I just realized that the max_open_zones *mount option* is not documented
in the admin guide, but that should probably be added as a separate patch.

 Documentation/admin-guide/xfs.rst | 21 ++++++++++++++++++++
 fs/xfs/xfs_mount.h                |  1 +
 fs/xfs/xfs_sysfs.c                | 32 +++++++++++++++++++++++++++++++
 fs/xfs/xfs_zone_alloc.c           |  7 +++++++
 fs/xfs/xfs_zone_gc.c              | 16 ++++++++++++++--
 5 files changed, 75 insertions(+), 2 deletions(-)

diff --git a/Documentation/admin-guide/xfs.rst b/Documentation/admin-guide/xfs.rst
index b67772cf36d6..20746e795477 100644
--- a/Documentation/admin-guide/xfs.rst
+++ b/Documentation/admin-guide/xfs.rst
@@ -542,3 +542,24 @@ The interesting knobs for XFS workqueues are as follows:
   nice           Relative priority of scheduling the threads.  These are the
                  same nice levels that can be applied to userspace processes.
 ============     ===========
+
+Zoned Filesystems
+=================
+
+For zoned file systems, the following attributes are exposed in:
+
+ /sys/fs/xfs/<dev>/zoned/
+
+ max_open_zones                 (Min:  1  Default:  Varies  Max:  UINTMAX)

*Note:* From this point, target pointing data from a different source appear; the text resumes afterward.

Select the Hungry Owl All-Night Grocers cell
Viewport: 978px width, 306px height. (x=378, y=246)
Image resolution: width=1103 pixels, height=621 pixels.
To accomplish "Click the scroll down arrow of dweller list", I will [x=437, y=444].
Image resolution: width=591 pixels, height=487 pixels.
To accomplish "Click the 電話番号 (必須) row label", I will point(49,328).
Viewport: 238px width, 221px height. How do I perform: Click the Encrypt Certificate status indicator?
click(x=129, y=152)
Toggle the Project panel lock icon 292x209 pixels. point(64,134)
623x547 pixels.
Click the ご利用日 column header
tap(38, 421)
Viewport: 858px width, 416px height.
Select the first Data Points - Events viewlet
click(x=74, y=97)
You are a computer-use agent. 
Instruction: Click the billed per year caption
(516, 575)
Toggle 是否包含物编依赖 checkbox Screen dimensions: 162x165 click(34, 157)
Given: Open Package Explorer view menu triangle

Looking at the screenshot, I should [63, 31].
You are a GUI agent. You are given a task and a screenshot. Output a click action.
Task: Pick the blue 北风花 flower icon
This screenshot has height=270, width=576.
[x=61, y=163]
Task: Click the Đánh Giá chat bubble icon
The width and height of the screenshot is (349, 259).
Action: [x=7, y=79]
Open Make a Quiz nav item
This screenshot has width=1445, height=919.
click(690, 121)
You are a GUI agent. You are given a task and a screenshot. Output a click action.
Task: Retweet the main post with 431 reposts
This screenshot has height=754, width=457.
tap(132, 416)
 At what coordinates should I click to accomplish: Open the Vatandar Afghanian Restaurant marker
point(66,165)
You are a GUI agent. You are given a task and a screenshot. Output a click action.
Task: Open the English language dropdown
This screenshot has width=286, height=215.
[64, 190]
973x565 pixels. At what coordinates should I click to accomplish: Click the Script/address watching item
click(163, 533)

+        This read-only attribute exposes the maximum number of open zones
+        available for data placement. The value is determined at mount time and
+        is limited by the capabilities of the backing zoned device, file system
+        size and the max_open_zones mount option.
+
+ zonegc_low_space               (Min:  0  Default:  0  Max:  100)
+        Define a percentage for how much of the unused space that GC should keep
+        available for writing. A high value will reclaim more of the space
+        occupied by unused blocks, creating a larger buffer against write
+        bursts at the cost of increased write amplification.  Regardless
+        of this value, garbage collection will always aim to free a minimum
+        amount of blocks to keep max_open_zones open for data placement purposes.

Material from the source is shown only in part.